Happily, that situation appears to be about to change, as Alexander Block's btrfs send/receive patch set has been well received by the development community. In short, with this patch set (and the associated user space tools), btrfs can be instructed to calculate the set of changes made between two snapshots and serialize them to a file. That file can then be replayed elsewhere, possibly at some future time, to regenerate one snapshot from the other.

This functionality is implemented with the new BTRFS_IOC_SEND ioctl() command. In its simplest form, this operation accepts a file descriptor representing a mounted volume and the subvolume ID corresponding to the snapshot of interest; it will then find the changes between the snapshot and the "parent" snapshot it was generated from. There are more options, though:

  • The operation can actually take a list of snapshot/subvolume IDs and generate a combined file for all of them.

  • The parent snapshot can be specified explicitly. That may be required for older btrfs volumes that lack the needed identifying information. It may also be useful to generate differences that skip over a set of snapshots — differences from a grandparent, say, instead of the direct parent.

  • The command also accepts an optional list of "clone sources." Those are subvolumes that can be expected to exist on the receiving side; when possible, data blocks will be "cloned" from those snapshots rather than being written into the differences file. That reduces the size of the differences, and enables better data sharing on the receive side.

The generated file is essentially a set of instructions for converting the parent snapshot into the one being "sent." The list of commands is surprisingly long, including operations like create a file (or directory, device node, FIFO, symbolic link, ...), rename or link a file, unlink a file, set and remove extended attributes, write data, clone data blocks, truncate a file, change ownership and permissions, set file times, and so on. The code that generates this file is also surprisingly long, being several thousand lines of complex, nearly uncommented functions (some of the comments that do exist, saying things like "magic happens here," are not entirely helpful).

Interestingly, according to the patch introduction, the custom file format was not in the original plan. Instead, the output was meant to be in something close to the tar file format — close enough that the tar command could be used to extract data from it. Tar turned out not to have the needed capabilities, though, so a new format was created. The format should be considered to be in flux still, though, clearly, it will need to stabilize before this feature can be considered ready for production use. As it happens, the playback of this file can be done almost entirely in user space, so there is no need for a BTRFS_IOC_RECEIVE operation.

At the command level, using this feature can be as simple as:

    btrfs send snapshot

This will send the given snapshot (in its entirety) to the standard output stream.

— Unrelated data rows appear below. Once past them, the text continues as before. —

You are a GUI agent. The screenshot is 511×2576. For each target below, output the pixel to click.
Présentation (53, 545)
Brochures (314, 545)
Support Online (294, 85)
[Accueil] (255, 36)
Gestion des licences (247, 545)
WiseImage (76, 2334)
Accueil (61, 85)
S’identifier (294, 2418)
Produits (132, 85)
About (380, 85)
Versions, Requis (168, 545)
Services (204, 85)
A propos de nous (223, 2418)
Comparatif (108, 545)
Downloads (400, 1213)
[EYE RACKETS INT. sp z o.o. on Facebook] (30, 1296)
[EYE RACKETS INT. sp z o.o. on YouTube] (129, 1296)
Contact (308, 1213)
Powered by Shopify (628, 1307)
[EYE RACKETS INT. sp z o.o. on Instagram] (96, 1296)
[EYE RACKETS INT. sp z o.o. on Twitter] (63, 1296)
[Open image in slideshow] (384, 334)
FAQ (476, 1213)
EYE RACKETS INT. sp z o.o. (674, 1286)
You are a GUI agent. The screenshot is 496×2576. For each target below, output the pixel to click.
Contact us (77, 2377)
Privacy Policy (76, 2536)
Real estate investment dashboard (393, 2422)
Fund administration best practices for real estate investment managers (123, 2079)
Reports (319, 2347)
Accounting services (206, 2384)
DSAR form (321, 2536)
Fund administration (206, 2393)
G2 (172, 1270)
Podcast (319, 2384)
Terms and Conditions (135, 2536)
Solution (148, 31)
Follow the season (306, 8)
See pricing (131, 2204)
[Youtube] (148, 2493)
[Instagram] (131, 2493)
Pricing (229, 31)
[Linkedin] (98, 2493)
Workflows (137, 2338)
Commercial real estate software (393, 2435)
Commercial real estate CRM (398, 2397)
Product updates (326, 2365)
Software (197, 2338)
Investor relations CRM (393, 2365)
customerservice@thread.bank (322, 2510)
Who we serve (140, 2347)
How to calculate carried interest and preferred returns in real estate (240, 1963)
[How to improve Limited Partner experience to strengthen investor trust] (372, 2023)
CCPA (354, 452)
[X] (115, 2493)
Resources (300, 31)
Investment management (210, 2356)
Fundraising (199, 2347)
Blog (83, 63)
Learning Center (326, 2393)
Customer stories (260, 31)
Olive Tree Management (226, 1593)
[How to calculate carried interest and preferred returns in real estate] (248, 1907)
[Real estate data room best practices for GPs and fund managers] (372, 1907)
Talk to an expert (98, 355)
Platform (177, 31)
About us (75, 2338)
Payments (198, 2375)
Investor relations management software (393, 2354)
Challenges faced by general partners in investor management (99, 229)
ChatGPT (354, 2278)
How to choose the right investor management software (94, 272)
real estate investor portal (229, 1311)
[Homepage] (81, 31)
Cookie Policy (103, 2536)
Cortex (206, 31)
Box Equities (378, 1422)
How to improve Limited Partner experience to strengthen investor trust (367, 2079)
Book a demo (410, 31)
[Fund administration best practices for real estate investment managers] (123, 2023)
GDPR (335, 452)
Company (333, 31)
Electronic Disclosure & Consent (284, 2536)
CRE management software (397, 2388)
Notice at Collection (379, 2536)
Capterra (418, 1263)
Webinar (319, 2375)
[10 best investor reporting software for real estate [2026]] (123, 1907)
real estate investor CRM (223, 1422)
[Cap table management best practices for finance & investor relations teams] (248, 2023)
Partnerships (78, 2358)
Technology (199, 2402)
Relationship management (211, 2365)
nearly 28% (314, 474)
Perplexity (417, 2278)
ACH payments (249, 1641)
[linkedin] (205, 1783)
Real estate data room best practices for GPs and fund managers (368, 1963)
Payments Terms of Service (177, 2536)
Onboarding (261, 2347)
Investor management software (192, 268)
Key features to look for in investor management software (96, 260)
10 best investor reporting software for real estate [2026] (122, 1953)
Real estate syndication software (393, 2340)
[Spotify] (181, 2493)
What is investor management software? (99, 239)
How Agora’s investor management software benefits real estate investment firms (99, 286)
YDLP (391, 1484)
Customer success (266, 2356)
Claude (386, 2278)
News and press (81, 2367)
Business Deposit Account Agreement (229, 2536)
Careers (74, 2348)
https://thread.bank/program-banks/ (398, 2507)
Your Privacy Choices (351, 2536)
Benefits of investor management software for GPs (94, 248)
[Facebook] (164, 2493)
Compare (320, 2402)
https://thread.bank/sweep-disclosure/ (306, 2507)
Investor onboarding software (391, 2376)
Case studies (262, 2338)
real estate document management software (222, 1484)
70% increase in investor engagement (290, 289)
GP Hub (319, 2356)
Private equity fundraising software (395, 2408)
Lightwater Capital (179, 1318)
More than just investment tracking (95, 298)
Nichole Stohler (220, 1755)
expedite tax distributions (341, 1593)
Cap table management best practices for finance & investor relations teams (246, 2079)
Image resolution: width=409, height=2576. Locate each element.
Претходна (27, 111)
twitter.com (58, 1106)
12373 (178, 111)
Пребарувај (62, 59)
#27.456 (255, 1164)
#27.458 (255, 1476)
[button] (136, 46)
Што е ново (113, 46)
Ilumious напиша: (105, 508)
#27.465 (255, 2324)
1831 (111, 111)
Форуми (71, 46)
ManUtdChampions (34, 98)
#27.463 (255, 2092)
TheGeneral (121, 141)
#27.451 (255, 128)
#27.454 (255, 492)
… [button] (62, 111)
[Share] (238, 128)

Writing the command as:

    btrfs send -i oldsnap snapshot

will cause the creation of an incremental send containing just the differences from oldsnap. The receive command can be used to apply a file created by btrfs send to an existing filesystem.

The primary use case for this feature (which is clearly patterned after the ZFS send/receive functionality) is backups in various forms. A cron job could easily send a snapshot to a remote server on a regular basis, maintaining a mirror of a filesystem there. The send files can simply be stored as backups; an entire volume can be sent as a full backup, while snapshots are easily sent as incrementals. With some additional tooling, the send/receive feature could develop into an advanced backup capability with low-level support from the underlying filesystem.

That is for some time in the future, though; the feature is currently experimental, and Alexander warns potential users:

If you use it for backups, you're taking big risks and may end up with unusable backups. Please do not only count on btrfs send/receive backups!

That said, there seems to be a fair amount of interest in this feature (btrfs creator Chris Mason described it as "just awesome"), so chances are it will be worked into reasonable shape relatively quickly. Then btrfs will have one more useful feature and one less reason to be concerned about comparisons with that other filesystem.

Index entries for this article
KernelBtrfs
KernelFilesystems/Btrfs


to post comments

Btrfs send/receive

Posted Jul 12, 2012 2:50 UTC (Thu) by pranith (subscriber, #53092) [Link] (7 responses)

I wonder what other features are missing from btrfs when compared to ZFS. Also a performance comparison between the both would be interesting.

ZFS features not currently in btrfs

Posted Jul 12, 2012 11:19 UTC (Thu) by Tobu (subscriber, #24111) [Link] (6 responses)

Mostly an SSD cache (bcache is aiming for that, works at the block layer, an extensible superblock format or filesystem integration would be needed for ease of configuration) and deduplication (btrfs patches are floating around at the moment). See this page for a ZFS comparison (some features, like overprovisioning and automounting, can be provided outside btrfs).

ZFS features not currently in btrfs

Posted Jul 12, 2012 18:13 UTC (Thu) by clump (subscriber, #27801) [Link]

I think the article's tone is a bit snarky, but I it's a mostly accurate view of how current Btrfs stacks up to ZFS.

ZFS features not currently in btrfs

Posted Jul 14, 2012 6:57 UTC (Sat) by Rudd-O (guest, #61155) [Link] (3 responses)

btrfs also lacks a ZIL log device feature that allows it to commit large numbers of small transactions and then transform them into streaming writes for rotating or slower devices.

btrfs also lacks the ability to organize file systems in trees, with the properties of children file systems being inherited from the parent.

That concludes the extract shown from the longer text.